Exercise requirements:
[a] Turn the paragraph beginning "Every New York sports organization" in the New York sports essay into a bulleted list that keeps its main facts.
[b] Extend the New York sports essay, picking up after its final sentence.

*** Text segment ***

James Dolan, in a velvet blazer and a dumb hat, singing his heart out.
Photo: Rick Diamond/Getty Images for Americana Music

Every New York sports organization is grandiose and deluded in its own way. The New York Yankees use plummy, pomping French horn music in television advertisements for season ticket packages; the tootling Fake Brahms perfectly sums up the Yankees' ownership's steakhouse-brained conception of class and excellence. The Brooklyn Nets busted out half a neighborhood when they moved to Brooklyn eight years ago and have cringily pitched themselves as the sixth element of hip-hop ever since. The Mets, poignantly, pretended to be a normal baseball team for a while, and the Giants and Jets respectively puff themselves up as proud traditionalists and brash outlaws when both actually function more like confusingly run and floridly unhygienic family-owned Subway franchises. All of them are embarrassing and unlovable in their own ways, but none of them are the Knicks. Nothing is quite like the Knicks.

This city alone offers all these different flavors of organizational delusion, and every league is rife with serially incompetent organizations and capricious and inept owners and proudly backwards institutional culture, but the Knicks are different mostly because there's no subtext or even really any kind of pretense. Every bad sports organization can be spun up into a metaphor for the ways in which our society and culture are broken with relative ease, generally because there's always some unaccountable rich person either stealing, scheming, napping, or screaming profanities indiscriminately where the leadership/stewardship part of the organization is supposed to be.

*** End of Text segment ***
*** Dataset section ***

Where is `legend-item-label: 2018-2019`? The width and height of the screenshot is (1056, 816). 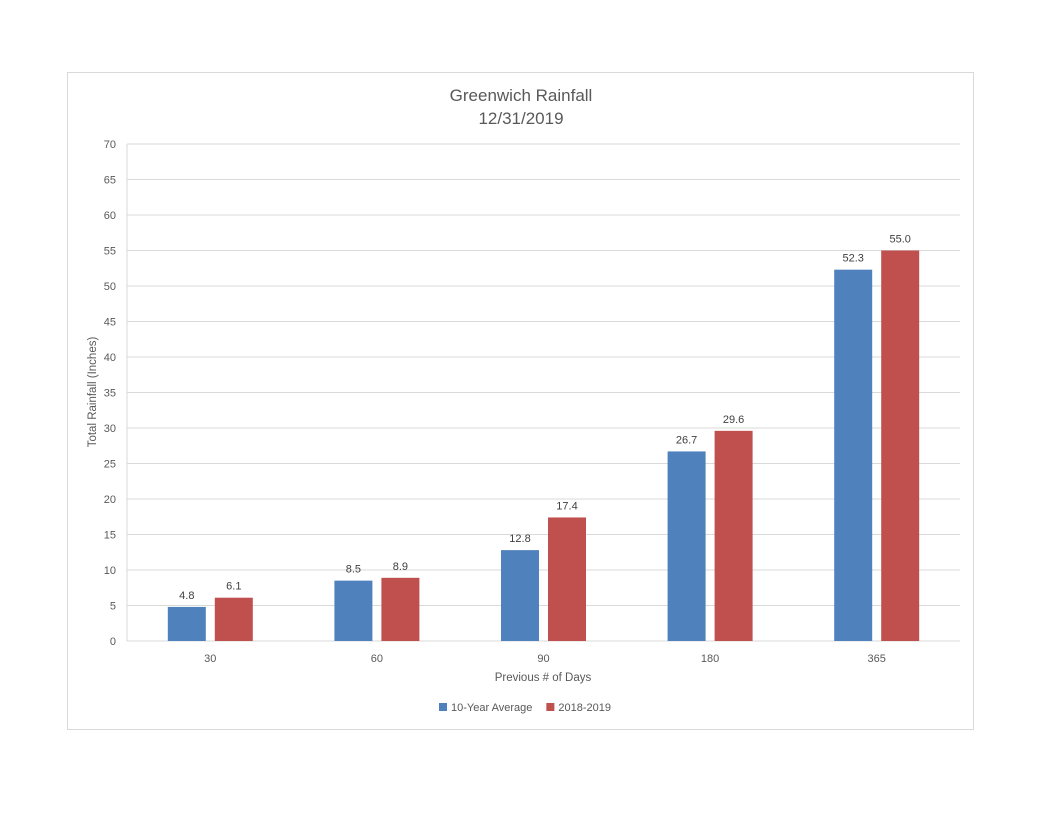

*** End of Dataset section ***

Answers below:
[a]
- Every New York sports organization is grandiose and deluded in its own way.
- Yankees: their season-ticket TV ads use pompous French horn music, which sums up the ownership's steakhouse-minded idea of class and excellence.
- Nets: they displaced half a neighborhood when they moved to Brooklyn eight years ago, and since then they have cringily marketed themselves as the sixth element of hip-hop.
- Mets: for a while they pretended to be a normal baseball team.
- Giants and Jets: they present themselves as proud traditionalists and brash outlaws, respectively, but both operate like confusingly run, unhygienic family-owned Subway franchises.
- All of them are embarrassing and unlovable, but none of them are like the Knicks.

[b]
The Knicks dispense with the metaphor part. They are exactly what they appear to be, which is a valuable toy that a glowering and deeply unhappy child insists on breaking in public every single day. They're not the avatar of Classically New York Toughness And Also Coolness that they aim to be, but what's striking is that they're also not a symbol for what it's like to be abandoned or swindled or degraded or quantified-into-abstraction by power. They are just the basketball team owned by James Dolan, a sloppy and vindictive billionaire heir who is either deep in a bizarre second childhood or still struggling through his first one. He is a tragicomically vain and paranoid and exceedingly spiteful guy who never faces any real consequence for any of his many failures, and who never has anything better to do than chase whatever idiotic beef is troubling him at the moment. Again, metaphors fail—that all kind of sounds like Donald Trump, but only because Trump is a much more ambitious and overstated example of this very familiar and common type of lousy person. James Dolan is finally just James Dolan.

None of this is great, but there are times when it can be clarifying. Not the Dolan-related parts, really, because there is nothing to know about James Dolan that is not already known. That overtness, or that and his billions of dollars, is Dolan's true superpower. Everything Dolan does only ever looks like exactly what it is; he always does those things for precisely the smallest and most obvious reason available. When Dolan decided to make a splash as a fundraiser in the House race in New York's 11th Congressional District, it was not because he's a Republican who supports Republican candidates—delightfully, his contributions are in the FEC's database under MR. JAMES J. DOLAN—but because he's James Dolan. Which is to say that he's a man who was upset when Rep. Max Rose, the belligerently moderate Democrat who currently occupies the seat in the 11th, told a TMZ camera that he wants Dolan to sell the Knicks because he "drives the team into the ground, man." (Before we go any further: yes the 11th District includes Staten Island.)

In a typically overt Dolan flourish, we know that Dolan was moved to donate money and ask his wealthy peers to donate money to Rose's opponent because he said so in an email to those friends, one of whom forwarded that email to the New York Post. In the broad strokes, it is a remarkable achievement that anything that began with a Member of Congress complaining about the Knicks to a TMZ camera somehow became decidedly less dignified from there. But in its Dolan-y particulars, this story is even more perfect. Look at this shit:

“Max Rose thinks he can make our team and my ownership his political platform,” Dolan wrote in a personal email to friends last week that was obtained by The Post. “I need to let him know that we will not stand for this. The best way to do this is to help his opponent. He is in a tight race for the US Congress in Staten Island. … Please join me in helping Nicole defeat Max Rose for Congress.

“It will help send a strong message to all NY politicians that the Knicks will not be their political ticket to reelection. The most you can donate is $2,800,” Dolan added. “I cannot do this alone due to the limit on campaign contributions.”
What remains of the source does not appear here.